>> begin Source records

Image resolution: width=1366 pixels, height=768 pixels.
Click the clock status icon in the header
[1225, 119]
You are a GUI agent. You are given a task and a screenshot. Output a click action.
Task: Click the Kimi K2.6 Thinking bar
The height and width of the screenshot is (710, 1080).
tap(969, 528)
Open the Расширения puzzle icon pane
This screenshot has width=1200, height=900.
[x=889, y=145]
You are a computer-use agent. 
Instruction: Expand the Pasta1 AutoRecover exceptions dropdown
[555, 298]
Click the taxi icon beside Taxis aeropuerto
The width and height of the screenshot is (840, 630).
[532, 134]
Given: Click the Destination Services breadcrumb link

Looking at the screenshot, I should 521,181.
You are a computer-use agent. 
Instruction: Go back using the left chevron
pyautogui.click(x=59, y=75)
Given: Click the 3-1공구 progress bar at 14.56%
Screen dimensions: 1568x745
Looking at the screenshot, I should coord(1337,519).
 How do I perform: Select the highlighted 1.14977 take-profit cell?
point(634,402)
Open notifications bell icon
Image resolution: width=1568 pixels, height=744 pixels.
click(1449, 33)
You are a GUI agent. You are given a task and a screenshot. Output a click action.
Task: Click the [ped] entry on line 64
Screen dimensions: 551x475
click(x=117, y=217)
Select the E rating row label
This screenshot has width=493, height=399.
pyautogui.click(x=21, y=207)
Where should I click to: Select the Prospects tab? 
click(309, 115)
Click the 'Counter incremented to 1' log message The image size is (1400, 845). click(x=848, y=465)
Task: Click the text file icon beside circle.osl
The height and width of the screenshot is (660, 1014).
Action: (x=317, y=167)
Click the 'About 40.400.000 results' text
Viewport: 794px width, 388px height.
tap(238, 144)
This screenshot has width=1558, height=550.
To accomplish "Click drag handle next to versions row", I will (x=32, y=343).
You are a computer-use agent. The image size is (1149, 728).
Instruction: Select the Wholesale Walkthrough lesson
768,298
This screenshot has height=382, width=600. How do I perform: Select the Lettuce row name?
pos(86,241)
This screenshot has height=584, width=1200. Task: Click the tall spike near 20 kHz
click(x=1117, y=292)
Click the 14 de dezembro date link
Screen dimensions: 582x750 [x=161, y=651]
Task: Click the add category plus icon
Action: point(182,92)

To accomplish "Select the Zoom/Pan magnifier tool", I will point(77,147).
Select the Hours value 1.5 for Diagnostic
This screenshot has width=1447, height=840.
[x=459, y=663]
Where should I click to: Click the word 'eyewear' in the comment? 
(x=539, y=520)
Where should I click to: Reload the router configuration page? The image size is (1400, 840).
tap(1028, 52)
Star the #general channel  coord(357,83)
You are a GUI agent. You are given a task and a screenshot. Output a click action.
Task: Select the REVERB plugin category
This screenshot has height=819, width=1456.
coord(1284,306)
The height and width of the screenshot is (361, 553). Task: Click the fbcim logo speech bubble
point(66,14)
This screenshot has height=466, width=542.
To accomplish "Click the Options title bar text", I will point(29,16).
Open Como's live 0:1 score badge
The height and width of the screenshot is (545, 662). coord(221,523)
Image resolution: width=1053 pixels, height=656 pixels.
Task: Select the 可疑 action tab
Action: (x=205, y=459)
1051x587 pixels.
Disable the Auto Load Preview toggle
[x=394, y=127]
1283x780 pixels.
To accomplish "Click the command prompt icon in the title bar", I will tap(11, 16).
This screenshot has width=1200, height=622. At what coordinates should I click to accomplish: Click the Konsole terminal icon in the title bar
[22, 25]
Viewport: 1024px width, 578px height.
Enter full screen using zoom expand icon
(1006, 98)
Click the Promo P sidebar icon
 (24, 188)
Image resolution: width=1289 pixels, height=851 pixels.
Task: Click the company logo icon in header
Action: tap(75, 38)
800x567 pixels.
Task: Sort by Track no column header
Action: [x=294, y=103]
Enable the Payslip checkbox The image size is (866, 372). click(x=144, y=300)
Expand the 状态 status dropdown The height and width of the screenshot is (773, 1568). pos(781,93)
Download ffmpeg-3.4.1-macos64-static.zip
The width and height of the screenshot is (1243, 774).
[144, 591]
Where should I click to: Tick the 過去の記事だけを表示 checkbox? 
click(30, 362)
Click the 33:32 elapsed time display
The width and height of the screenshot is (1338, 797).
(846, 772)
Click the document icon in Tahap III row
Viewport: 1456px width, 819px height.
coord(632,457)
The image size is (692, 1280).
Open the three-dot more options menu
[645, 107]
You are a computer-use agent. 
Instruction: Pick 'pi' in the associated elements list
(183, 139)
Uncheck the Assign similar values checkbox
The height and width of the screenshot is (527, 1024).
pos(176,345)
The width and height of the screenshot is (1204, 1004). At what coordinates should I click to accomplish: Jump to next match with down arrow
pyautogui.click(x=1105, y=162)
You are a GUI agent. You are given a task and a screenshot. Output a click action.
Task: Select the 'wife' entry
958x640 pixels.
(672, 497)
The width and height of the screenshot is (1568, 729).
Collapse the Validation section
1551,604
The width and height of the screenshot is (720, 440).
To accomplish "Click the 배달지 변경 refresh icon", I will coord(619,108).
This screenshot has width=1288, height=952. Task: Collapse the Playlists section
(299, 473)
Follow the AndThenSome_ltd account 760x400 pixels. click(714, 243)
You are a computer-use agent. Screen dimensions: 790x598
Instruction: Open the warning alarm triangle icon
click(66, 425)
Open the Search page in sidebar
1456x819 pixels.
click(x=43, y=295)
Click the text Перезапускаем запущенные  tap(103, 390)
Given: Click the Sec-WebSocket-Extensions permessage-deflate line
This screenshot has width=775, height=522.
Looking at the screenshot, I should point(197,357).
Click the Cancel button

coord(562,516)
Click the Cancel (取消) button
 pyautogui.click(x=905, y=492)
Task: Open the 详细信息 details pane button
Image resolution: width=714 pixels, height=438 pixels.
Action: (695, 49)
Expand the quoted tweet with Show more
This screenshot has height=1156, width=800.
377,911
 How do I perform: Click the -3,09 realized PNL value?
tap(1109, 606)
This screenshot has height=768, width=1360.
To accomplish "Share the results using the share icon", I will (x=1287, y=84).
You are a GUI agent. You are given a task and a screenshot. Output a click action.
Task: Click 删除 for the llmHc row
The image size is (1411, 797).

>> end Source records

Problem description
Extract every line of the listing above and reproduce each one verbatim, in its original order.

The solution
Image resolution: width=1366 pixels, height=768 pixels.
Click the clock status icon in the header
[1225, 119]
You are a GUI agent. You are given a task and a screenshot. Output a click action.
Task: Click the Kimi K2.6 Thinking bar
The height and width of the screenshot is (710, 1080).
tap(969, 528)
Open the Расширения puzzle icon pane
This screenshot has width=1200, height=900.
[x=889, y=145]
You are a computer-use agent. 
Instruction: Expand the Pasta1 AutoRecover exceptions dropdown
[555, 298]
Click the taxi icon beside Taxis aeropuerto
The width and height of the screenshot is (840, 630).
[532, 134]
Given: Click the Destination Services breadcrumb link

Looking at the screenshot, I should 521,181.
You are a computer-use agent. 
Instruction: Go back using the left chevron
pyautogui.click(x=59, y=75)
Given: Click the 3-1공구 progress bar at 14.56%
Screen dimensions: 1568x745
Looking at the screenshot, I should coord(1337,519).
 How do I perform: Select the highlighted 1.14977 take-profit cell?
point(634,402)
Open notifications bell icon
Image resolution: width=1568 pixels, height=744 pixels.
click(1449, 33)
You are a GUI agent. You are given a task and a screenshot. Output a click action.
Task: Click the [ped] entry on line 64
Screen dimensions: 551x475
click(x=117, y=217)
Select the E rating row label
This screenshot has width=493, height=399.
pyautogui.click(x=21, y=207)
Where should I click to: Select the Prospects tab? 
click(309, 115)
Click the 'Counter incremented to 1' log message The image size is (1400, 845). click(x=848, y=465)
Task: Click the text file icon beside circle.osl
The height and width of the screenshot is (660, 1014).
Action: (x=317, y=167)
Click the 'About 40.400.000 results' text
Viewport: 794px width, 388px height.
tap(238, 144)
This screenshot has width=1558, height=550.
To accomplish "Click drag handle next to versions row", I will (x=32, y=343).
You are a computer-use agent. The image size is (1149, 728).
Instruction: Select the Wholesale Walkthrough lesson
768,298
This screenshot has height=382, width=600. How do I perform: Select the Lettuce row name?
pos(86,241)
This screenshot has height=584, width=1200. Task: Click the tall spike near 20 kHz
click(x=1117, y=292)
Click the 14 de dezembro date link
Screen dimensions: 582x750 [x=161, y=651]
Task: Click the add category plus icon
Action: point(182,92)

To accomplish "Select the Zoom/Pan magnifier tool", I will point(77,147).
Select the Hours value 1.5 for Diagnostic
This screenshot has width=1447, height=840.
[x=459, y=663]
Where should I click to: Click the word 'eyewear' in the comment? 
(x=539, y=520)
Where should I click to: Reload the router configuration page? The image size is (1400, 840).
tap(1028, 52)
Star the #general channel  coord(357,83)
You are a GUI agent. You are given a task and a screenshot. Output a click action.
Task: Select the REVERB plugin category
This screenshot has height=819, width=1456.
coord(1284,306)
The height and width of the screenshot is (361, 553). Task: Click the fbcim logo speech bubble
point(66,14)
This screenshot has height=466, width=542.
To accomplish "Click the Options title bar text", I will point(29,16).
Open Como's live 0:1 score badge
The height and width of the screenshot is (545, 662). coord(221,523)
Image resolution: width=1053 pixels, height=656 pixels.
Task: Select the 可疑 action tab
Action: (x=205, y=459)
1051x587 pixels.
Disable the Auto Load Preview toggle
[x=394, y=127]
1283x780 pixels.
To accomplish "Click the command prompt icon in the title bar", I will tap(11, 16).
This screenshot has width=1200, height=622. At what coordinates should I click to accomplish: Click the Konsole terminal icon in the title bar
[22, 25]
Viewport: 1024px width, 578px height.
Enter full screen using zoom expand icon
(1006, 98)
Click the Promo P sidebar icon
 (24, 188)
Image resolution: width=1289 pixels, height=851 pixels.
Task: Click the company logo icon in header
Action: tap(75, 38)
800x567 pixels.
Task: Sort by Track no column header
Action: [x=294, y=103]
Enable the Payslip checkbox The image size is (866, 372). click(x=144, y=300)
Expand the 状态 status dropdown The height and width of the screenshot is (773, 1568). pos(781,93)
Download ffmpeg-3.4.1-macos64-static.zip
The width and height of the screenshot is (1243, 774).
[144, 591]
Where should I click to: Tick the 過去の記事だけを表示 checkbox? 
click(30, 362)
Click the 33:32 elapsed time display
The width and height of the screenshot is (1338, 797).
(846, 772)
Click the document icon in Tahap III row
Viewport: 1456px width, 819px height.
coord(632,457)
The image size is (692, 1280).
Open the three-dot more options menu
[645, 107]
You are a computer-use agent. 
Instruction: Pick 'pi' in the associated elements list
(183, 139)
Uncheck the Assign similar values checkbox
The height and width of the screenshot is (527, 1024).
pos(176,345)
The width and height of the screenshot is (1204, 1004). At what coordinates should I click to accomplish: Jump to next match with down arrow
pyautogui.click(x=1105, y=162)
You are a GUI agent. You are given a task and a screenshot. Output a click action.
Task: Select the 'wife' entry
958x640 pixels.
(672, 497)
The width and height of the screenshot is (1568, 729).
Collapse the Validation section
1551,604
The width and height of the screenshot is (720, 440).
To accomplish "Click the 배달지 변경 refresh icon", I will coord(619,108).
This screenshot has width=1288, height=952. Task: Collapse the Playlists section
(299, 473)
Follow the AndThenSome_ltd account 760x400 pixels. click(714, 243)
You are a computer-use agent. Screen dimensions: 790x598
Instruction: Open the warning alarm triangle icon
click(66, 425)
Open the Search page in sidebar
1456x819 pixels.
click(x=43, y=295)
Click the text Перезапускаем запущенные  tap(103, 390)
Given: Click the Sec-WebSocket-Extensions permessage-deflate line
This screenshot has width=775, height=522.
Looking at the screenshot, I should point(197,357).
Click the Cancel button

coord(562,516)
Click the Cancel (取消) button
 pyautogui.click(x=905, y=492)
Task: Open the 详细信息 details pane button
Image resolution: width=714 pixels, height=438 pixels.
Action: (695, 49)
Expand the quoted tweet with Show more
This screenshot has height=1156, width=800.
377,911
 How do I perform: Click the -3,09 realized PNL value?
tap(1109, 606)
This screenshot has height=768, width=1360.
To accomplish "Share the results using the share icon", I will (x=1287, y=84).
You are a GUI agent. You are given a task and a screenshot. Output a click action.
Task: Click 删除 for the llmHc row
The image size is (1411, 797).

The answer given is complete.